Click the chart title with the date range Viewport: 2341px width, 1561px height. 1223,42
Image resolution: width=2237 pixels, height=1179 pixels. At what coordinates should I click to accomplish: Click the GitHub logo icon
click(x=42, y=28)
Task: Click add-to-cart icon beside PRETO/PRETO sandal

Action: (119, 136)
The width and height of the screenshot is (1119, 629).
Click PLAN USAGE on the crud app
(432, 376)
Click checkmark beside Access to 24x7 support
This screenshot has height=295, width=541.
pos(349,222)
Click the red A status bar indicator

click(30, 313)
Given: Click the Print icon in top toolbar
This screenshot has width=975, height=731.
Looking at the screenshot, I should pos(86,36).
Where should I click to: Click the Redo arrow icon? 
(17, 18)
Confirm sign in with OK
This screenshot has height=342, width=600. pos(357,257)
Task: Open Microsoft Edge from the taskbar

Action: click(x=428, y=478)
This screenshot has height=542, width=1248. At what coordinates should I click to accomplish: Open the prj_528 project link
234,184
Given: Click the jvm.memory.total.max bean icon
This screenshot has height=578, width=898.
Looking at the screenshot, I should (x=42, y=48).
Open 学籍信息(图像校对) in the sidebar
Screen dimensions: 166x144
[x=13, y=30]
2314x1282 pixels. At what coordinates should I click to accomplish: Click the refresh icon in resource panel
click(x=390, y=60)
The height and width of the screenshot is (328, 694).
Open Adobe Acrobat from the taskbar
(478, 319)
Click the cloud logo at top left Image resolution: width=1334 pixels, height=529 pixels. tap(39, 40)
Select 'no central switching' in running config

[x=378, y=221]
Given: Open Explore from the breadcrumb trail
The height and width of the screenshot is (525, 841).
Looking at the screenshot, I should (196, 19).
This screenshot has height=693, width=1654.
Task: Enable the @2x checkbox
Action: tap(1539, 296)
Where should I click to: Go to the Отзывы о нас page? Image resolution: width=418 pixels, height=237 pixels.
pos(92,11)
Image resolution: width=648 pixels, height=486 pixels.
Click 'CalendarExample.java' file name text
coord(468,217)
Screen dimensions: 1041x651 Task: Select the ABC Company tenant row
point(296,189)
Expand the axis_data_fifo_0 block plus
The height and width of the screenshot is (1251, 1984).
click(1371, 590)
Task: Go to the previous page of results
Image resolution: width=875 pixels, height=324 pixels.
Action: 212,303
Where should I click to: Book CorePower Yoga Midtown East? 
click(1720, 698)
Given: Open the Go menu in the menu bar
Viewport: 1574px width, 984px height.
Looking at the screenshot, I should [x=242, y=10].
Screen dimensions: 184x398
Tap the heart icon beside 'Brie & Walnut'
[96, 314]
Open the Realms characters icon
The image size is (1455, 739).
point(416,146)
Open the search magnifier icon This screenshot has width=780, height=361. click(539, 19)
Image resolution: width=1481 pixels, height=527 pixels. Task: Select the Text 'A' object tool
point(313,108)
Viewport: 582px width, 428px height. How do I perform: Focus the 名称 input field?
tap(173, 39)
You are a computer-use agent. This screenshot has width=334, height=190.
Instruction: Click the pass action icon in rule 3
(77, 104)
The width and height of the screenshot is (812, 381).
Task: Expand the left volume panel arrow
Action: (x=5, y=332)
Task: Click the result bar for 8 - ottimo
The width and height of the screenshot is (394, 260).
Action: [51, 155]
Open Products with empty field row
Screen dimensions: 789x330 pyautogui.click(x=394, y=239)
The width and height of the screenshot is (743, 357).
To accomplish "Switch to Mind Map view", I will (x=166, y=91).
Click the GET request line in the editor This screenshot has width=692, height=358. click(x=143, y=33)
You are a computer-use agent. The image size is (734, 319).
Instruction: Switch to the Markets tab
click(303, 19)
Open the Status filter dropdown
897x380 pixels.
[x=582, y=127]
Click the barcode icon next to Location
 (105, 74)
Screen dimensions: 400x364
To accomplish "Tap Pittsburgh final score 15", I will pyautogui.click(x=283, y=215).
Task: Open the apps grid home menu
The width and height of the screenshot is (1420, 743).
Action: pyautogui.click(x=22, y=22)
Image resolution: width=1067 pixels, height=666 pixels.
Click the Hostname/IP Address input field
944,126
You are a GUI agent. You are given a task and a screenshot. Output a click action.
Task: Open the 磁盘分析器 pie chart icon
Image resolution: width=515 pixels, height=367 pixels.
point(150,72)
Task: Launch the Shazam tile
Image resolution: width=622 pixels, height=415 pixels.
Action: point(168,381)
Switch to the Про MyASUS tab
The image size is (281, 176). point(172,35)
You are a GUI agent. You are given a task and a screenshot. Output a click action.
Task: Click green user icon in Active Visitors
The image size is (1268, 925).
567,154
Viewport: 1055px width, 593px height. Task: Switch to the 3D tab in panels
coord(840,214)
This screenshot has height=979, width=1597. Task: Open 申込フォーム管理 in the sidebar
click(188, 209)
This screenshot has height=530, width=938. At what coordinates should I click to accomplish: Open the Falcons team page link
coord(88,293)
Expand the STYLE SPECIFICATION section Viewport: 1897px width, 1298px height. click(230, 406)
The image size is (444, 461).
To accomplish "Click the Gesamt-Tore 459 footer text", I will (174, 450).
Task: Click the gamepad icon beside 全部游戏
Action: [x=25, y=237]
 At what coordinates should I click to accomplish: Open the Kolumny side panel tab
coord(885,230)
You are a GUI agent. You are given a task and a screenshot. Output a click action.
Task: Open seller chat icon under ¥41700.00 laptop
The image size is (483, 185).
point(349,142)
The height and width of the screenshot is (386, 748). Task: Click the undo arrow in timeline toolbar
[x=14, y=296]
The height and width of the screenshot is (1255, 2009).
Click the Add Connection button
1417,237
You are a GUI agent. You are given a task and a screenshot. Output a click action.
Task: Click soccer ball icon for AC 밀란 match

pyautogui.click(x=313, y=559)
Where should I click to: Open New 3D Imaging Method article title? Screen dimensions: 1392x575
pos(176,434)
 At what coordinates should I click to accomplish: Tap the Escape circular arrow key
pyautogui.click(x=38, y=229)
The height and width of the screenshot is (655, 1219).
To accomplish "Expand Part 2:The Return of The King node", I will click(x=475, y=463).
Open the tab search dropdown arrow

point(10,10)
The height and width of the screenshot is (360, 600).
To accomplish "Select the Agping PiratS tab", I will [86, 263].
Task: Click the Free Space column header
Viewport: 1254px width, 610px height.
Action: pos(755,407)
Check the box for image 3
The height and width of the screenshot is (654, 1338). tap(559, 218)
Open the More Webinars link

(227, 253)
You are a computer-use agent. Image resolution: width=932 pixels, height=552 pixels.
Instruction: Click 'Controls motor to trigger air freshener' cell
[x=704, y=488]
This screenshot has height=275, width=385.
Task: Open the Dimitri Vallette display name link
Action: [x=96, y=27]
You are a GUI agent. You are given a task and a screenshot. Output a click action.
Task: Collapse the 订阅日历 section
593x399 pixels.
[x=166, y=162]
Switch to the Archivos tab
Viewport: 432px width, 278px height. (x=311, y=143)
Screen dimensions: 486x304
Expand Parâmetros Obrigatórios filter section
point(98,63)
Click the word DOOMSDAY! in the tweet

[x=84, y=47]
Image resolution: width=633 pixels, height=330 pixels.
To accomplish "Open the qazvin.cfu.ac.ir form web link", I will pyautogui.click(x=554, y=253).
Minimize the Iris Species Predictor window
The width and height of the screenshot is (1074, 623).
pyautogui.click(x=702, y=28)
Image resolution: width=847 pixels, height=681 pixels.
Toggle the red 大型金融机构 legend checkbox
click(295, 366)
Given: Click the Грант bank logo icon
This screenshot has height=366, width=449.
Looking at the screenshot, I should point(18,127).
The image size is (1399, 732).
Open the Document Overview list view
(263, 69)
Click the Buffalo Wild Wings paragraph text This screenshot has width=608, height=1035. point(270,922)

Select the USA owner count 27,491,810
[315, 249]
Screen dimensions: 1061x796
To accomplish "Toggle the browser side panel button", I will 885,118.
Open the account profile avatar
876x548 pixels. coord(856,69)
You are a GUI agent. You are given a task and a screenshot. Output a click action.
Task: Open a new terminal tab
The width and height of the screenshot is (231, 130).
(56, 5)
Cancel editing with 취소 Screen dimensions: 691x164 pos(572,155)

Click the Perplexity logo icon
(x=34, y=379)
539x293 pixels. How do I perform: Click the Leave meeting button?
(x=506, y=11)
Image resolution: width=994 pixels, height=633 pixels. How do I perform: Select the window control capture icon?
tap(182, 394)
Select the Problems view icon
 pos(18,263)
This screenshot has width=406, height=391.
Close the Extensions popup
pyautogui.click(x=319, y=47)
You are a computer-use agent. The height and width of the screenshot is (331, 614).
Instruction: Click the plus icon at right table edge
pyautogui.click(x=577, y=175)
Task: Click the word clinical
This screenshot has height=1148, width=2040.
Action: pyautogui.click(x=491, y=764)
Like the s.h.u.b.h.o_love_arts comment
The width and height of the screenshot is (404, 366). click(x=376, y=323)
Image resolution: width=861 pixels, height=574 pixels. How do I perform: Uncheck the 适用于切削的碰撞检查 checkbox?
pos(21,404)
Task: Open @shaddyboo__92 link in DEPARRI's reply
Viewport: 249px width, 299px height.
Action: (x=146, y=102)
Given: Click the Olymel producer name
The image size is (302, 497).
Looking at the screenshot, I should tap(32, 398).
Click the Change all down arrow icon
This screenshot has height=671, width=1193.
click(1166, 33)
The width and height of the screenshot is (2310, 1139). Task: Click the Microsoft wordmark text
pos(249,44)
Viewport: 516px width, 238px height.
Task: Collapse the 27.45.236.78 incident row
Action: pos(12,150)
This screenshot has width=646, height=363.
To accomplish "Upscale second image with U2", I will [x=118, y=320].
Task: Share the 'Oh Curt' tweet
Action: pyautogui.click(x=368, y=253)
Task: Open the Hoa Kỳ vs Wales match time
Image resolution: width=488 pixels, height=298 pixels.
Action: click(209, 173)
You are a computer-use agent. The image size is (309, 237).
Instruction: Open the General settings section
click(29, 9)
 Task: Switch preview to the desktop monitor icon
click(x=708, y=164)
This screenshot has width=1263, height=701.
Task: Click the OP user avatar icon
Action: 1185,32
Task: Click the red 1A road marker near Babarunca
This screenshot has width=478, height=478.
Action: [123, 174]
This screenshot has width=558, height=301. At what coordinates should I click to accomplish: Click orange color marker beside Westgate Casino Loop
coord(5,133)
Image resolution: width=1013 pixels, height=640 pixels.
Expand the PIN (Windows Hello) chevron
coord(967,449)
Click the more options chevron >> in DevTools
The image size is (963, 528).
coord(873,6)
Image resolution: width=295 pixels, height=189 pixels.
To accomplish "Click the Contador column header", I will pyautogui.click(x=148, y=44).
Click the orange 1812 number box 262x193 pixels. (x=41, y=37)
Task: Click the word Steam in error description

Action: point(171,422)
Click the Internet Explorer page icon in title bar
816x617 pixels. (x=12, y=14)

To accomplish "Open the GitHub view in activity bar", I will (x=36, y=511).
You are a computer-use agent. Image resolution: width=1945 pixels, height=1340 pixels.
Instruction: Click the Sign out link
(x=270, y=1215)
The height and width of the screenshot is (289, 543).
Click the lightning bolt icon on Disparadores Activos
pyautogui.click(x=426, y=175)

***

The task: Copy the records above without any change, from the line that contains "Task: Open the Hoa Kỳ vs Wales match time" through the line that contains "Click the orange".

Task response:
Task: Open the Hoa Kỳ vs Wales match time
Image resolution: width=488 pixels, height=298 pixels.
Action: click(209, 173)
You are a computer-use agent. The image size is (309, 237).
Instruction: Open the General settings section
click(29, 9)
 Task: Switch preview to the desktop monitor icon
click(x=708, y=164)
This screenshot has width=1263, height=701.
Task: Click the OP user avatar icon
Action: 1185,32
Task: Click the red 1A road marker near Babarunca
This screenshot has width=478, height=478.
Action: [123, 174]
This screenshot has width=558, height=301. At what coordinates should I click to accomplish: Click orange color marker beside Westgate Casino Loop
coord(5,133)
Image resolution: width=1013 pixels, height=640 pixels.
Expand the PIN (Windows Hello) chevron
coord(967,449)
Click the more options chevron >> in DevTools
The image size is (963, 528).
coord(873,6)
Image resolution: width=295 pixels, height=189 pixels.
To accomplish "Click the Contador column header", I will pyautogui.click(x=148, y=44).
Click the orange 1812 number box 262x193 pixels. (x=41, y=37)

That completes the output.